■ Exercise brief: Starting at the line that contains "Instruction: Collapse the" in the listing below, write out every line word for word until you have written the line that contains "Select the Aug".

■ Recorded data:
▼

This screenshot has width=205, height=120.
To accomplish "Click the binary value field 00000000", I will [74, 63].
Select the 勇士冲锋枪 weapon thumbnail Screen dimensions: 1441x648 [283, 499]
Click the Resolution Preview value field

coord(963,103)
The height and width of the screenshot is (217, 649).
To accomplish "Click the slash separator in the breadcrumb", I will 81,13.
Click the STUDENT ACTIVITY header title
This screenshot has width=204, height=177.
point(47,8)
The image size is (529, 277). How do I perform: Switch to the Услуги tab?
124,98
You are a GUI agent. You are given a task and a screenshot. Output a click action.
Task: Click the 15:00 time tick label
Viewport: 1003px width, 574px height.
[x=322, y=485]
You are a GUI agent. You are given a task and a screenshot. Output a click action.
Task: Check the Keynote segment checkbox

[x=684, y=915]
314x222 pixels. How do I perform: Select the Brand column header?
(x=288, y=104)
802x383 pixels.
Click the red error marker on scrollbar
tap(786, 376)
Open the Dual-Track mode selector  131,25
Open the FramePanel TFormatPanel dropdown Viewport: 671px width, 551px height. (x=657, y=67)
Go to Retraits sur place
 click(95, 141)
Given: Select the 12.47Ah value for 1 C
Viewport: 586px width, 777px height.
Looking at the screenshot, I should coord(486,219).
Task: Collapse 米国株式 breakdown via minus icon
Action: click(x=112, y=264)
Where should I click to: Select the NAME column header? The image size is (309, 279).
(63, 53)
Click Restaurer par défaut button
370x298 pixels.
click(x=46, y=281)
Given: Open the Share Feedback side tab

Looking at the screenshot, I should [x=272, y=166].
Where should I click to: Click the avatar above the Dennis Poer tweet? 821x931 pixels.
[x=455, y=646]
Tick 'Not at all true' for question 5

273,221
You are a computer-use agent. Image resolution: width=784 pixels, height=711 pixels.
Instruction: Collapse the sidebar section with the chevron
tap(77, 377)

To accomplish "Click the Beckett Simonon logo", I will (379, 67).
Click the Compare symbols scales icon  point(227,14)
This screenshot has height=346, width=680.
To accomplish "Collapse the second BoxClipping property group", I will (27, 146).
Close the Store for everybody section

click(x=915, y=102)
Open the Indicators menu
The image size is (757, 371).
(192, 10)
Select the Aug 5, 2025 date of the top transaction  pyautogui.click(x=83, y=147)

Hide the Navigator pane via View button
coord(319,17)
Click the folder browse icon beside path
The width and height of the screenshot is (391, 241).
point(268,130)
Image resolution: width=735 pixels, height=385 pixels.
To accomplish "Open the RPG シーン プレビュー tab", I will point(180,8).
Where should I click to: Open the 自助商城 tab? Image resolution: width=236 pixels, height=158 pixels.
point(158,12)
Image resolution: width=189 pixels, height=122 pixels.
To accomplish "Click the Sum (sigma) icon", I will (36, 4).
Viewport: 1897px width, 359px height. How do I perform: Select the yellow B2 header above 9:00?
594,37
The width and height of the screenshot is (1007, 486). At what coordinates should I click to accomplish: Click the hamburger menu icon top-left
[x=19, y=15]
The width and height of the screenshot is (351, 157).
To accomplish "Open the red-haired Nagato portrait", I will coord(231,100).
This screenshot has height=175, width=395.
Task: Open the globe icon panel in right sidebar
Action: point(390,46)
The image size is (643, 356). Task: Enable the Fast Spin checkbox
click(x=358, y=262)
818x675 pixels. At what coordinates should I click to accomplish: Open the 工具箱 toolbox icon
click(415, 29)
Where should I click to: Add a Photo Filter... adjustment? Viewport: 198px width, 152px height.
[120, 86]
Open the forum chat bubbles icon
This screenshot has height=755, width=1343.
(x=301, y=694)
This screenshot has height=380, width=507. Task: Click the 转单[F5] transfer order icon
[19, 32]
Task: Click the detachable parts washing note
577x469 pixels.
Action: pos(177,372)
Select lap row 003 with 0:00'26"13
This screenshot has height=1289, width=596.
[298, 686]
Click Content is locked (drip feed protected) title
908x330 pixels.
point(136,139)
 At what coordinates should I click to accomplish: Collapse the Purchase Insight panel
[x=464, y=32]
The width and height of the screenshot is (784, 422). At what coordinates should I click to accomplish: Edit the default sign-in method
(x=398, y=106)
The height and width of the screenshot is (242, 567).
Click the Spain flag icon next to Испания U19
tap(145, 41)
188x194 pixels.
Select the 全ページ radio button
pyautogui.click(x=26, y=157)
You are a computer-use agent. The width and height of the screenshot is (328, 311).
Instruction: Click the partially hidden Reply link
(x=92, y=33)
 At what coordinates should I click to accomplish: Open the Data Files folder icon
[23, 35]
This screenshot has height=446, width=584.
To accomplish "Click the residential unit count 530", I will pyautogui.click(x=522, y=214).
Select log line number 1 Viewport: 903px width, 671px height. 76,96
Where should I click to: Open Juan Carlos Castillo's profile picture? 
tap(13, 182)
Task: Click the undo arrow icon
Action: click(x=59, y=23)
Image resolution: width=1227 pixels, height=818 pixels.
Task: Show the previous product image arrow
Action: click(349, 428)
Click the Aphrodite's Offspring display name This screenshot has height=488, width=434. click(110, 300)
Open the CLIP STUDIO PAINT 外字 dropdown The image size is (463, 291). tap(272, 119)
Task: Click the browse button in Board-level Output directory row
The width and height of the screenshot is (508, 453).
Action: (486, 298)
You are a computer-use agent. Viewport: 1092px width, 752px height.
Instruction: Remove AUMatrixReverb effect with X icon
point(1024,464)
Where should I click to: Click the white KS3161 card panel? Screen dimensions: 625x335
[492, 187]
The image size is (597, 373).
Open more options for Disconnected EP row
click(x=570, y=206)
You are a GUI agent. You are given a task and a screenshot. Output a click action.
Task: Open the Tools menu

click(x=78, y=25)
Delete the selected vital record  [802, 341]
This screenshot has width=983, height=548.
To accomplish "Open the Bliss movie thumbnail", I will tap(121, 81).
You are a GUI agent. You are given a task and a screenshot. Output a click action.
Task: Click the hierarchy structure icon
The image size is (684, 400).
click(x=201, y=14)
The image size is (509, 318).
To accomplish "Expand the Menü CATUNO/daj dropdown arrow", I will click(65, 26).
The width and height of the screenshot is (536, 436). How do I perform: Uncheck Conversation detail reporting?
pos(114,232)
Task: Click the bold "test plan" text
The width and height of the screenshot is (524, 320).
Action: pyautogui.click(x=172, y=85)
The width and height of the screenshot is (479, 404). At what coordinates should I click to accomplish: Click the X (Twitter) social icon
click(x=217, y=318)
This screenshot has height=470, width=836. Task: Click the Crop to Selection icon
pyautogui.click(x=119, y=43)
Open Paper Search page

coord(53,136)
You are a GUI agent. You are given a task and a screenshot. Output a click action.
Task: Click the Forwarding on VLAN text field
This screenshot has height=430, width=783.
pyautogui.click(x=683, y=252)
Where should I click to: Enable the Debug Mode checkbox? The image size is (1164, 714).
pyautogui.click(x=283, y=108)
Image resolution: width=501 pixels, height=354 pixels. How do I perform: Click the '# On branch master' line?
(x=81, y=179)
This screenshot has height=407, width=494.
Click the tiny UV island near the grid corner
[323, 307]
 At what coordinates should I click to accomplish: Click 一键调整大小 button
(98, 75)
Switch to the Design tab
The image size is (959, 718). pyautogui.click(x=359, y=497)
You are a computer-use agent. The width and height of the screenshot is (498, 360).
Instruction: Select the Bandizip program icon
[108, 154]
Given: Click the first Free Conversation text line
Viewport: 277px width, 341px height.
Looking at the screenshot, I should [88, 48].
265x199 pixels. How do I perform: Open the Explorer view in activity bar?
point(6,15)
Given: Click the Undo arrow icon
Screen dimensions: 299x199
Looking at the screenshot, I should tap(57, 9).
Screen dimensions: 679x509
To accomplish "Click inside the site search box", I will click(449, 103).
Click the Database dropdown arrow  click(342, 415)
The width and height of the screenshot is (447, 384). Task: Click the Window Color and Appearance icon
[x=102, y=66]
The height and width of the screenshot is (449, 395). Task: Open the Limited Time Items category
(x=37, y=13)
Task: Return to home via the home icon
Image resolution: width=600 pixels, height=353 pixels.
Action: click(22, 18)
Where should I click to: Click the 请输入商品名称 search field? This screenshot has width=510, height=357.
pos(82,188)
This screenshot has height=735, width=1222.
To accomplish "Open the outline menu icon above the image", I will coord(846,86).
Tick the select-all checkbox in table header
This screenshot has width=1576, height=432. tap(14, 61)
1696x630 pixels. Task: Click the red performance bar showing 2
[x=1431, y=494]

▲

■ Written solution:
Instruction: Collapse the sidebar section with the chevron
tap(77, 377)

To accomplish "Click the Beckett Simonon logo", I will (379, 67).
Click the Compare symbols scales icon  point(227,14)
This screenshot has height=346, width=680.
To accomplish "Collapse the second BoxClipping property group", I will (27, 146).
Close the Store for everybody section

click(x=915, y=102)
Open the Indicators menu
The image size is (757, 371).
(192, 10)
Select the Aug 5, 2025 date of the top transaction  pyautogui.click(x=83, y=147)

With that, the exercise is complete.